Dopo di lei Indira ci racconta con la voce ancora ruvida di risentimento, che il suo ex marito frequentava altre donne e non le permetteva di lamentarsi, fino ad arrivare a cacciarla di casa quando lei decise di far sentire le sue ragioni con più determinazione. Quel che è peggio, è che il marito – come consuetudine in Nepal – tenne con sé entrambi i loro bambini.
Lontana dai figli e con un lavoro precario, umiliata e abbandonata a sé stessa, durante la pandemia Indira si trovò senza alcuna opportunità di guadagno per mantenersi e cadde in una tremenda depressione che la condusse, in un raptus suicida, a cospargersi di benzina e a darsi fuoco nella sua cucina.
L’istinto di sopravvivenza, però, ebbe la meglio: Indira riuscì quasi miracolosamente a spegnere le fiamme sul suo corpo, ma oggi sopravvive grazie alle cure costanti per le infezioni croniche cui è soggetta e al supporto psicologico che sta ricevendo.
Il macigno che comprime il nostro stomaco durante questo incontro non si muove di un millimetro, mentre queste straordinarie donne ci aprono il loro cuore. Il senso di ingiustizia, tristezza e una rabbia feroce ci bruciano dentro, gli occhi sono costantemente umidi.
Julie, una giovane ragazza dalla pelle di pesca e lunghi capelli neri lucidissimi, indossa una giacca fucsia e i segni di un’ustione diffusa che le corre dal petto fino al labbro inferiore. Julie, senza mai perdere la sua aria decisa, ci racconta che quando disse al suo ex fidanzato di voler chiudere la relazione, lui rispose minacciandola: “Se mi lasci ti porto via la tua bellezza”, al che lei, con quella spavalderia e l’orgoglio che ancora conserva, rispose: “Sono libera di fare come voglio e non voglio più stare con te”.
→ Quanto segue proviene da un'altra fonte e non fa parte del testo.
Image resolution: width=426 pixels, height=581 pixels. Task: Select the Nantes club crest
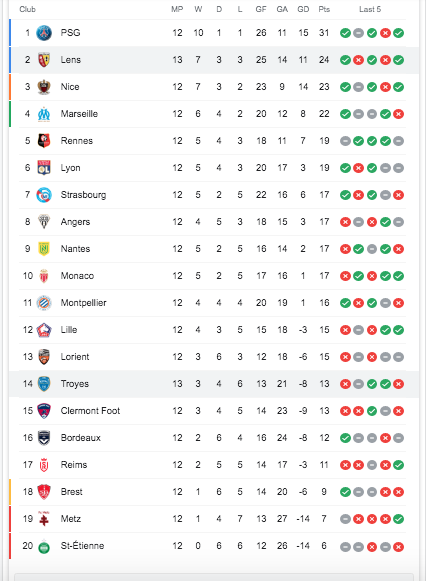coord(44,249)
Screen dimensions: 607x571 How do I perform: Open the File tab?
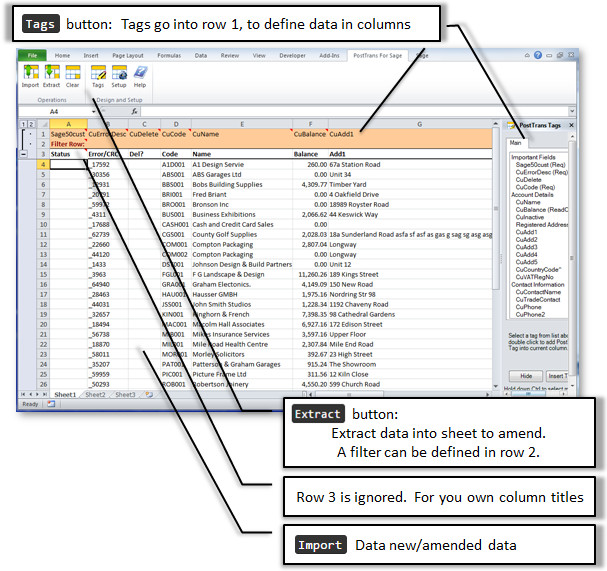tap(31, 56)
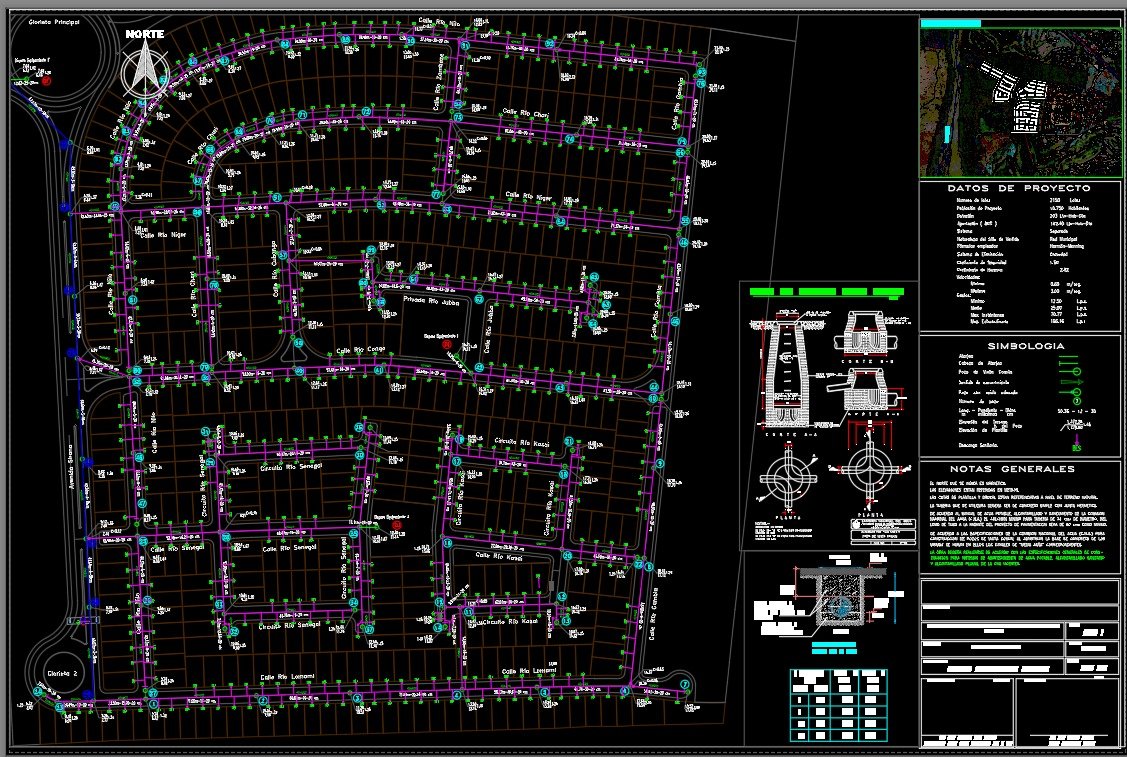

Ognuna di queste sette giovani donne ci ha affidato la propria storia con grande generosità e fiducia. In Marzia e in me la riconoscenza per tale gesto è enorme, come l’orgoglio di far parte di qualcosa di più grande di noi: un’organizzazione che, in rete con altre, combatte contro le peggiori ingiustizie nel mondo.
Nello specifico, qui in Nepal, tra le altre attività, agiamo attraverso campagne di prevenzione, offrendo accoglienza, supporto medico, psicologico e orientamento lavorativo alle donne che hanno subìto violenza.
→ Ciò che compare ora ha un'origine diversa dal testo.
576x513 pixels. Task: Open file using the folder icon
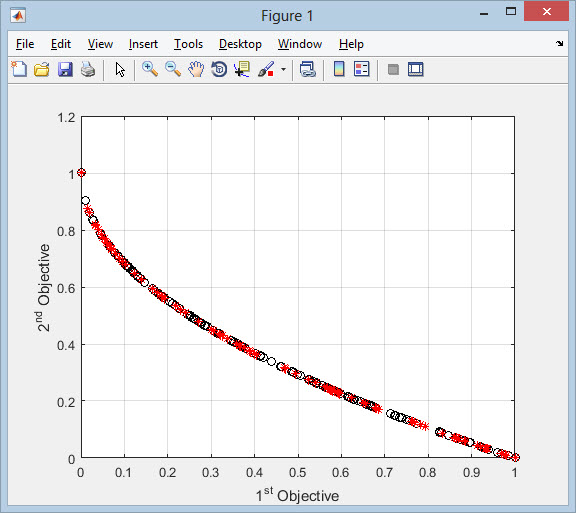[42, 69]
Un lavoro a tuttotondo il nostro, che mira a scardinare le cause e risolvere gli effetti del problema.
Quando arriva il momento di congedarci, Marzia saluta le ragazze con parole sentite e a tratti poetiche, che hanno avuto il potere di disegnare sui volti delle ragazze un sorriso riconoscente e commosso. Il suo discorso iniziava così: “Voi tutte siete forti e siete bellissime”.
La strada da compiere è ancora molta, ma quel che conta è che il percorso è tracciato e il programma insieme a queste donne è iniziato.